After a visit to the United States, Gbenye was arrested on his return by Congolese security forces in October 1962, being accused of plotting secessionism in the eastern Congo. After being released on 26 November 1962, he became involved in a feud with the Kasonga-Lassiry faction in the MNC-L. In September 1963, he was made president of a new MNC-L national committee and subsequently relocated to Brazzaville in the neighbouring Republic of the Congo. On 3 October, Gbenye, Egide Bocheley-Davidson, Gaston Soumialot, and other dissidents established the revolutionary organization Conseil National de Libération (CNL). Gbenye led the CNL's more moderate faction and was opposed to the pro-Mulele CNL radicals under Egide Bocheley-Davidson. At first, he supported continued attempts to rally international "progressive" states to pressure the Léopoldville leadership into forming a new "public salvation" government, controlled by the Lumumbists in the Congolese parliament.
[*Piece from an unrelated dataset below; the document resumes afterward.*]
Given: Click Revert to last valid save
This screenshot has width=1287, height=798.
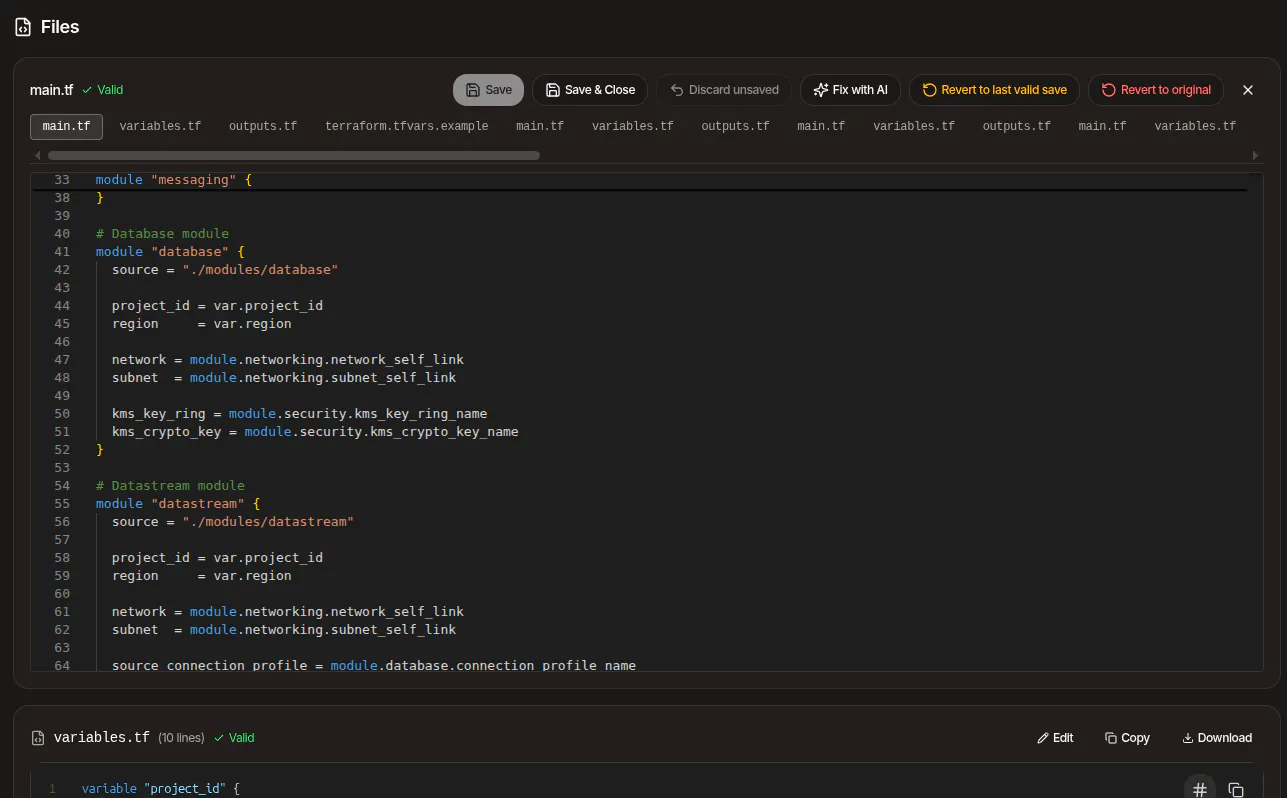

When peaceful efforts to oust the Adoula government failed, Gbenye ultimately led his CNL faction into an open uprising. This insurgency escalated into the Simba rebellion, as CNL-affiliated forces -dubbed "Simbas" and prominently led by commanders like Gaston Soumialot, Laurent-Désiré Kabila, Nicholas Olenga- overran much of the eastern Congo. Gbenye returned to the Congo via Bujumbura in Burundi. On 5 September 1964, Gbenye was declared President of the People's Republic of the Congo, the state established by the rebels in Stanleyville (modern Kisangani). Yet Gbenye's regime effectively collapsed when the Simba rebels were driven from Stanleyville during Operation Dragon Rouge in November 1964, though Simba groups persisted across eastern Congo and Gbenye continued to claim the presidency from exile.

In January 1965, held a meeting at Mbale with Tanzanian President Julius Nyerere, Kenyan President Jomo Kenyatta and Ugandan President Milton Obote; a meeting in Cairo with Egyptian President Gamal Abdel Nasser; and a meeting in Algiers with Algerian President Ahmed Ben Bella. In March 1965, he organized a press conference with Soumialot in Cairo, and was made a member of the "Upper Council of the Revolution" (Conseil Superier de la Revolution, CSR), the Simba high command, in April of that year. From 27 April to 4 May 1965, he was at Buta before relocating to Sudan where he called for greater unity among the infighting Simba leaders. He made more international trips over the next months, but was removed from the CSR by Soumialot in September 1965. By the end of 1965 the rebellion had been suppressed by the Congo's central government, under the tacit control of Joseph-Désiré Mobutu.

From 1966 to 1971 Gbenye lived in exile in Uganda. He returned to the Democratic Republic of the Congo after being granted amnesty in 1971.

In 2010 the then 83-year-old Gbenye was living in retirement in Kinshasa. He died on 3 February 2015.